Wyświetl Pojedyńczy Post
Stary 26-06-2013, 19:14   #26
Nasty
 
Nasty's Avatar
 
Reputacja: 1 Nasty jest jak niezastąpione światło przewodnieNasty jest jak niezastąpione światło przewodnieNasty jest jak niezastąpione światło przewodnieNasty jest jak niezastąpione światło przewodnieNasty jest jak niezastąpione światło przewodnieNasty jest jak niezastąpione światło przewodnieNasty jest jak niezastąpione światło przewodnieNasty jest jak niezastąpione światło przewodnieNasty jest jak niezastąpione światło przewodnieNasty jest jak niezastąpione światło przewodnieNasty jest jak niezastąpione światło przewodnie
=== (+++)===

Lonor po kąpieli rozsiadła się jeszcze wygodnie na łożu i zaczęła ostrzyć miecz. Za każdym jednym pociągnięciem kamienia, szło pociągnięcie skóry którą polerowała i czyściła opiłki metalu. Czyściwo dość dobrze się sprawowało. Sposób ten nabyła od swego wybawcy, którym była niedoszła ofiara Elfki, krasnolud Kargun. Los zechciał że został jej wybawicielem.

Po wyczyszczeniu i wypolerowaniu ostrza wbiła je w podłogę tuż za drzwiami. Nie zamierzała czuwać całą noc. Wolała się wyspać. Miecz tak osadzony blokuje otwieranie drzwi. Jest to oczywiście tylko możliwe z otwieranymi drzwiami do wewnątrz pomieszczenia.

Ułożyła się do snu, lecz hałasy przeszkadzały jej zasnąć. Powoli przyzwyczajała się do chaosu i gwary mieszczańskiej. Chodź zawsze wolała swój las. Tam się czuła wolna i spełniona. Niestety osada zniszczona przez Orków, niema do czego wracać. Więc tuła się po grajdołach i szuka zajęcia. W ten sposób trafiła do tej wesołej kompani krasnali i innych dziwadeł.
Hałas przycichł i usnęła z łukiem u boku.


=== (+++)===


Elfka rychło wstała jak to przystało na nią. Oprawiła konia, po czym osiodłała. Następnie podprowadziła go pod oberżę. Czekała z jedną nogą opartą o ścianę i jedną ręką o łuk. Kaptur miała nasunięty na głowę tak by opadał znacznie na twarz by nie zachęcać przechodzących do konwersacji a tym samym nie denerwować zbytnio ich.

W czasie podróży, Lonor trzymała dystans za wozami. Koń poruszał się wdzięcznym kłusem.
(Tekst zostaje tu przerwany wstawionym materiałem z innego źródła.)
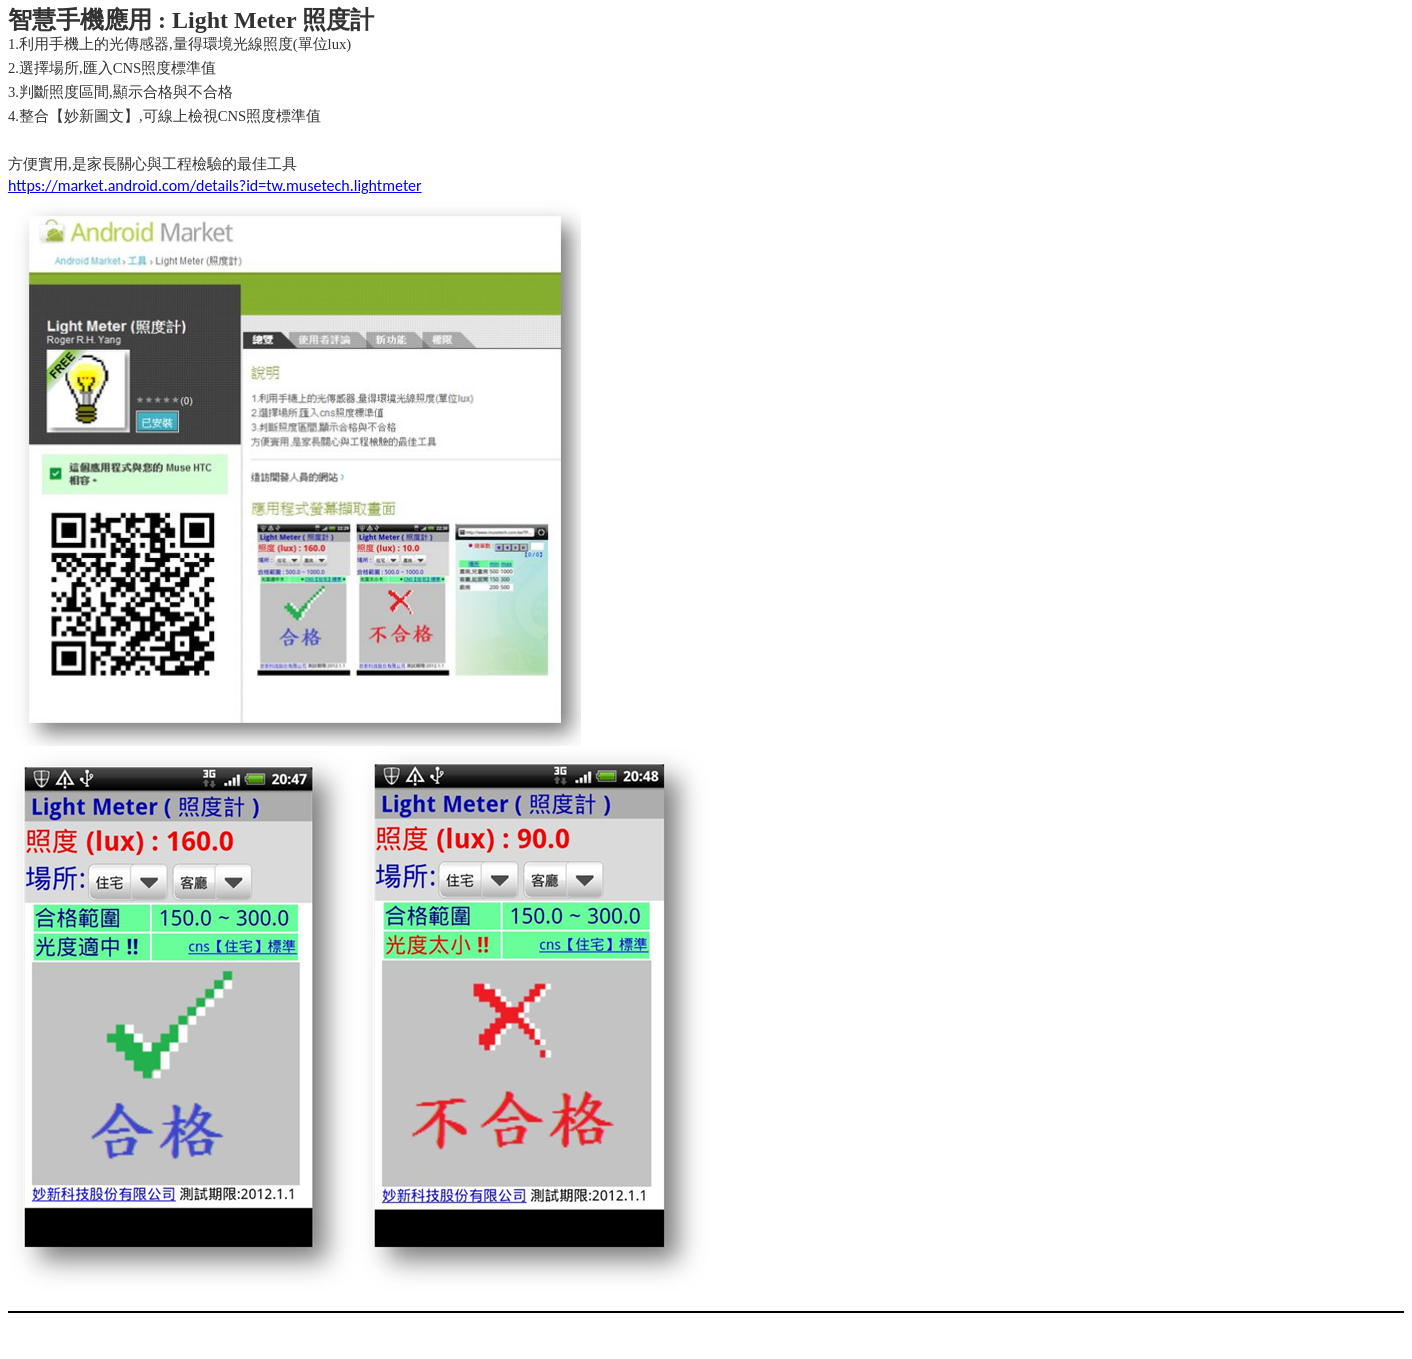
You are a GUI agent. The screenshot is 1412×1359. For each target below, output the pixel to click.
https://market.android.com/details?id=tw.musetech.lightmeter (215, 185)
Gdy musiała dać odpocząć zwierzęciu, wsiadała na ostatni wóz tyłem do reszty z nogami spuszczonymi za podłogę. W ten sposób widziała swego konia a i odetchnąć mogła niezaczepiana przez resztę.

Rozglądała się po okolicy a po dłuższej podróży patrząc na gwiazdy. Analizowała czy aby dobrze jadą. I w razie potrzeby wiedzieć gdzie się kierować. Chodź po chwili okazało się że, jednak są już na miejscu.

Widok powitalny nie był może wytrawny i szarmancki, ale w stylu krasnoludów. Była w tym czasie na swym koniu, na samym końcu, tuż za ostatnim wozem, jak większość drogi. Spojrzała z pod kaptura ukradkiem tak by nie wykonywać niepotrzebnych gwałtownych ruchów. Ręka jednak odruchowo powoli powędrowała na rękojeść miecza. Spod płaszczyka ruch jednak był nie widoczny. Poza tym w ciemności widziała doskonale więc wychwyciła wzrokiem, iż powitanie to sprzymierzeńców.

"No tak jaskinia no bo dlaczego, nie mogła być to poczwara czy inne zadanie". Przewracajac oczami pod kapturem, widząc znaleziska jak i wielka jamę w jaskini przemyślała i przekalkulowała. „ No czegóż się spodziewać po knypkach, jak nie włażenia do najgłębszej dziury. No podpisało się umowę wykonać zadanie trzeba”. Jakoś nie widziała siebie w roli z kilofem czy łopata i w niskich szczelinach. Nie dała jednak że zlecenie jej nie pasuje. Czekała na dalszy rozwój sytuacji.